____ Document passage

And now it was Microsoft who crept in the slot emptied by default by the clumsy Borland. Using bits and pieces from other applications (some of which were purchased in typical Microsoft fashion) Microsoft suddenly introduced a rather ramshackle 'visual' development environment of their own dubbed 'Visual C'. It wasn't much to look at; it was definitely inferior to the old Borland IDE in that department; and the 'class system' was thrown together with the greatest of haste - and not surprisingly shunned by Microsoft developers ever since.

But it did do one thing right: it produced more compact executables. And this alone - together with the 'hard sell' of the 'Scott Randell Traveling Road Show' - meant droves of Borland users migrated back to Mamma Microsoft again.

A common modus operandi was to keep the old Borland on board and use it for development; then when ready for release build the whole thing again with Microsoft's tools and save a few kilobloats.

Borland were so taken back - and shocked - by this subtle victory by Microsoft that they produced what must be rated as one of the most ridiculous white papers ever published: a 70 page document that tried to argue Borland's executables were smaller than Microsoft's even though they weren't. The desperation was so tangible one could sense the cold sweat on the Borlanders.

This and the abortion of their new version of their IDE - originally touted as 'capable of doing things people haven't even dreamt of yet' - signaled their downfall. And yet again Microsoft won. And the default IDE for Windows became Visual Studio.

Olé!

________
____ Data excerpts

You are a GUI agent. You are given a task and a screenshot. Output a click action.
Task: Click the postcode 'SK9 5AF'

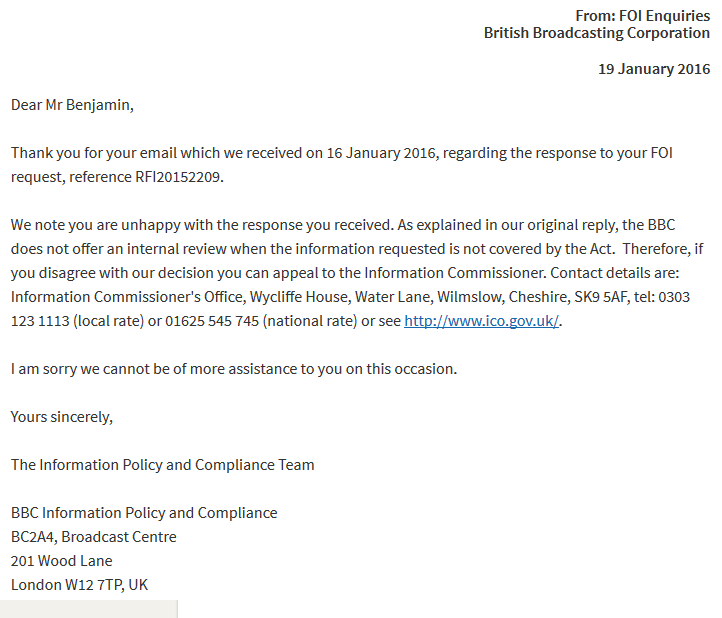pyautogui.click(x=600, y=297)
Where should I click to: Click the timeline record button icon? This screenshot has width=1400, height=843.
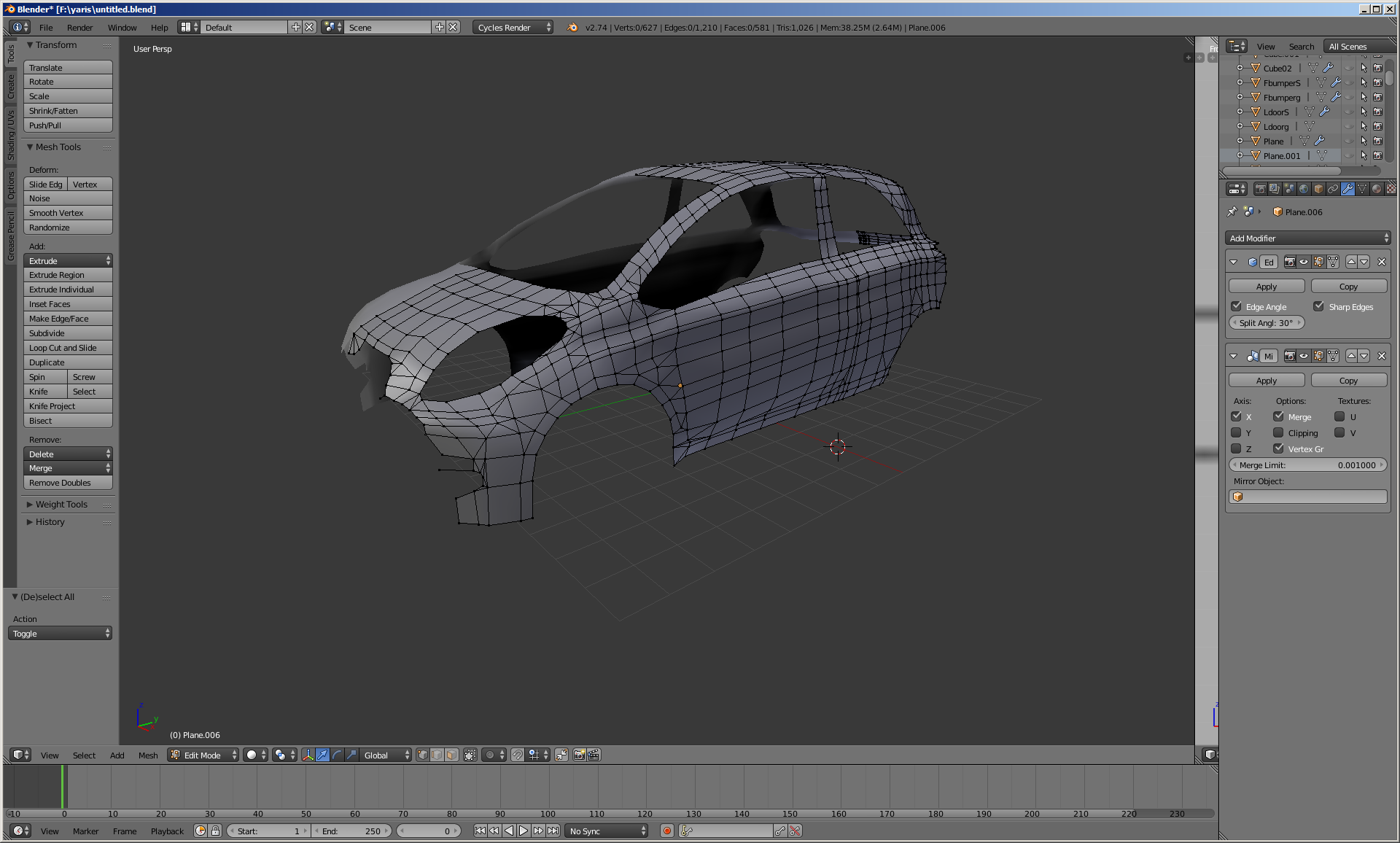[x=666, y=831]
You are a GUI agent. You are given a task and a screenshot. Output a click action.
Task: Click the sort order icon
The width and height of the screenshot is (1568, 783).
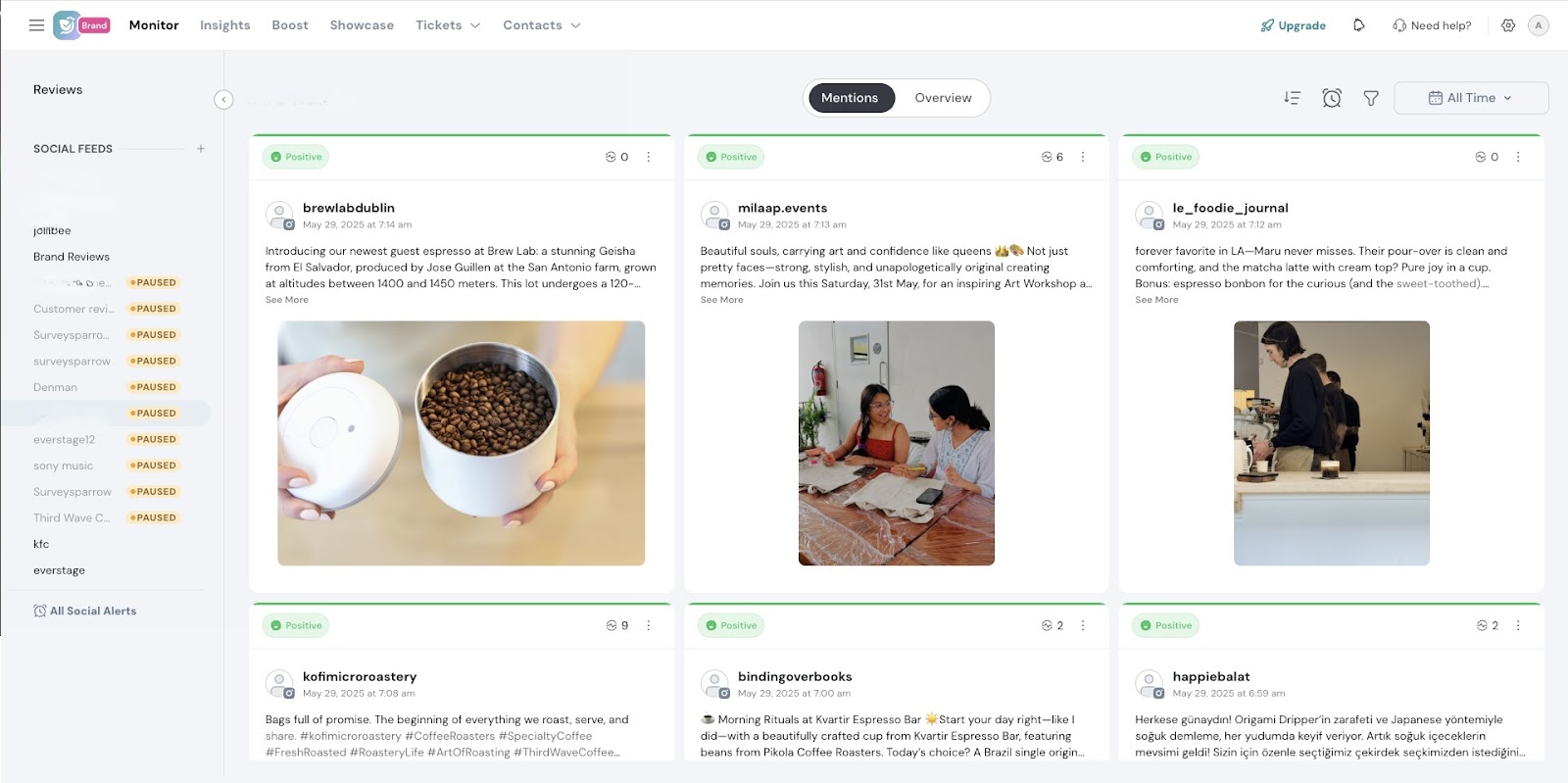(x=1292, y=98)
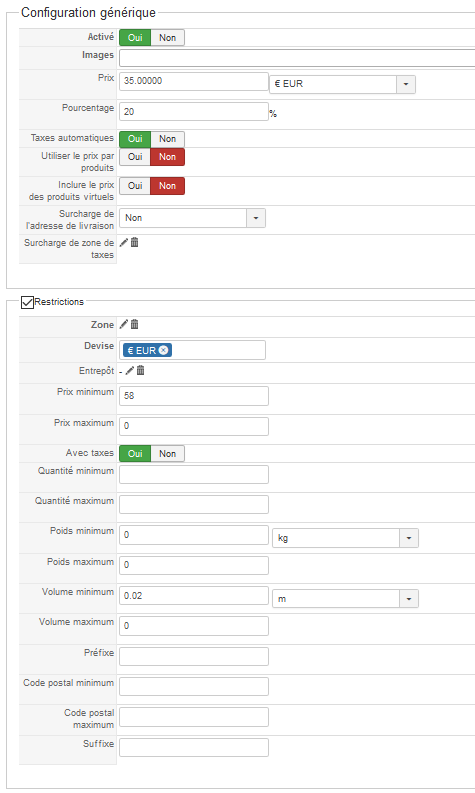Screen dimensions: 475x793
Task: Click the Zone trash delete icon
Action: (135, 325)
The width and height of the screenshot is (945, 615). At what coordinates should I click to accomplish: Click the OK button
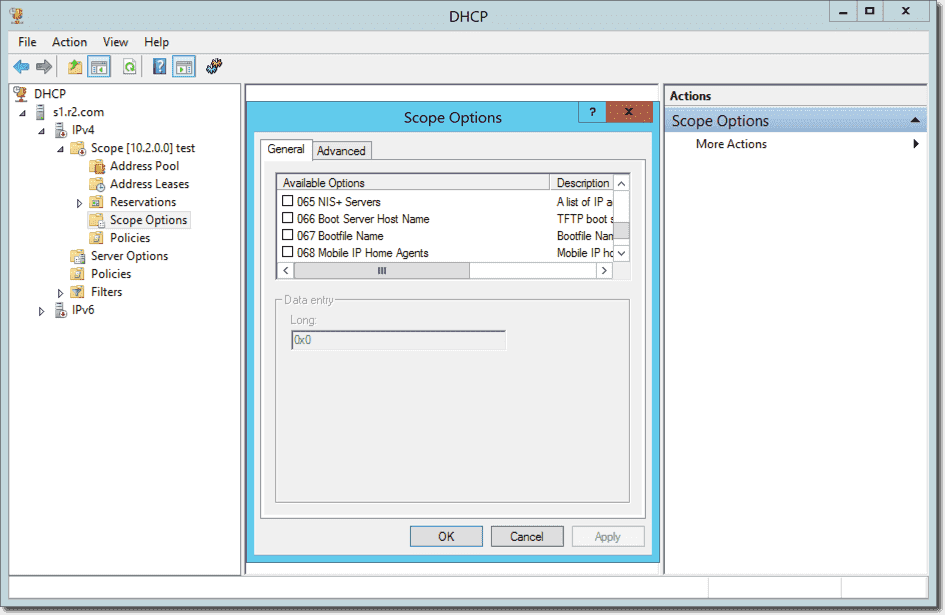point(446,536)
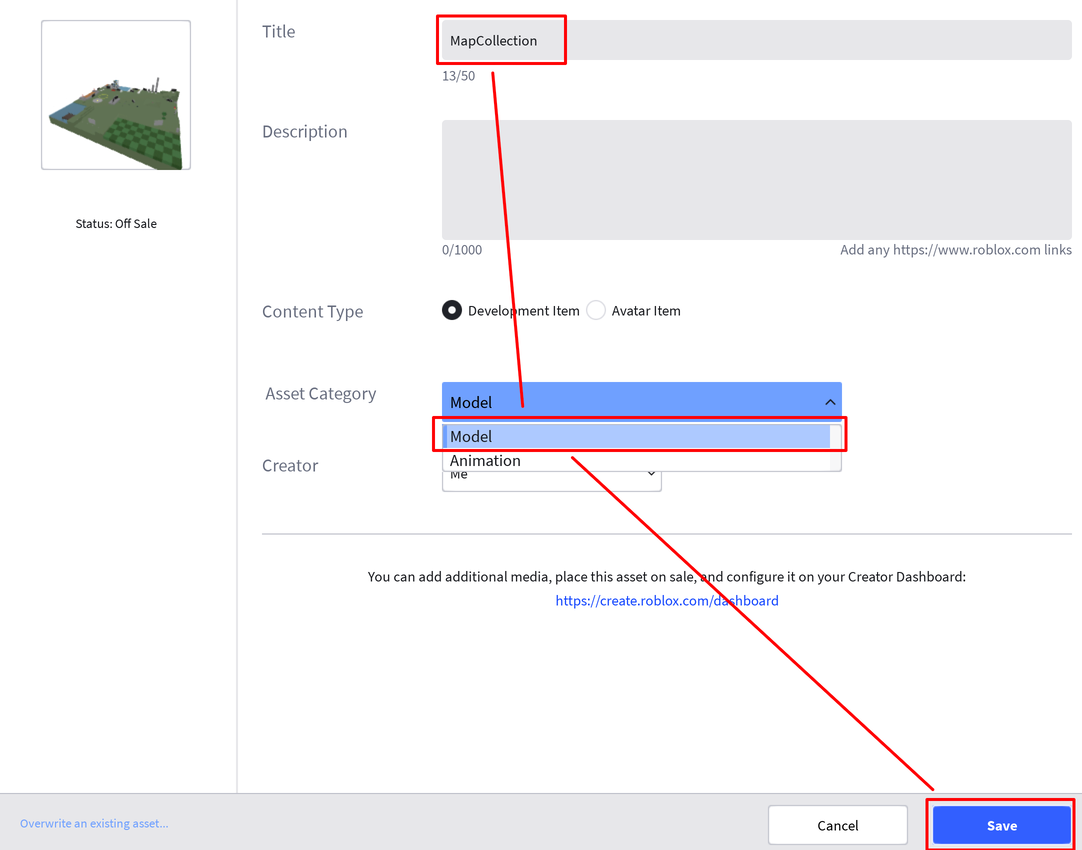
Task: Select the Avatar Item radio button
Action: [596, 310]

________

Reproduce the entire passage on Borland and Microsoft development tools word for word. The items above are separate from the passage on Borland and Microsoft development tools.

And now it was Microsoft who crept in the slot emptied by default by the clumsy Borland. Using bits and pieces from other applications (some of which were purchased in typical Microsoft fashion) Microsoft suddenly introduced a rather ramshackle 'visual' development environment of their own dubbed 'Visual C'. It wasn't much to look at; it was definitely inferior to the old Borland IDE in that department; and the 'class system' was thrown together with the greatest of haste - and not surprisingly shunned by Microsoft developers ever since.

But it did do one thing right: it produced more compact executables. And this alone - together with the 'hard sell' of the 'Scott Randell Traveling Road Show' - meant droves of Borland users migrated back to Mamma Microsoft again.

A common modus operandi was to keep the old Borland on board and use it for development; then when ready for release build the whole thing again with Microsoft's tools and save a few kilobloats.

Borland were so taken back - and shocked - by this subtle victory by Microsoft that they produced what must be rated as one of the most ridiculous white papers ever published: a 70 page document that tried to argue Borland's executables were smaller than Microsoft's even though they weren't. The desperation was so tangible one could sense the cold sweat on the Borlanders.

This and the abortion of their new version of their IDE - originally touted as 'capable of doing things people haven't even dreamt of yet' - signaled their downfall. And yet again Microsoft won. And the default IDE for Windows became Visual Studio.

Olé!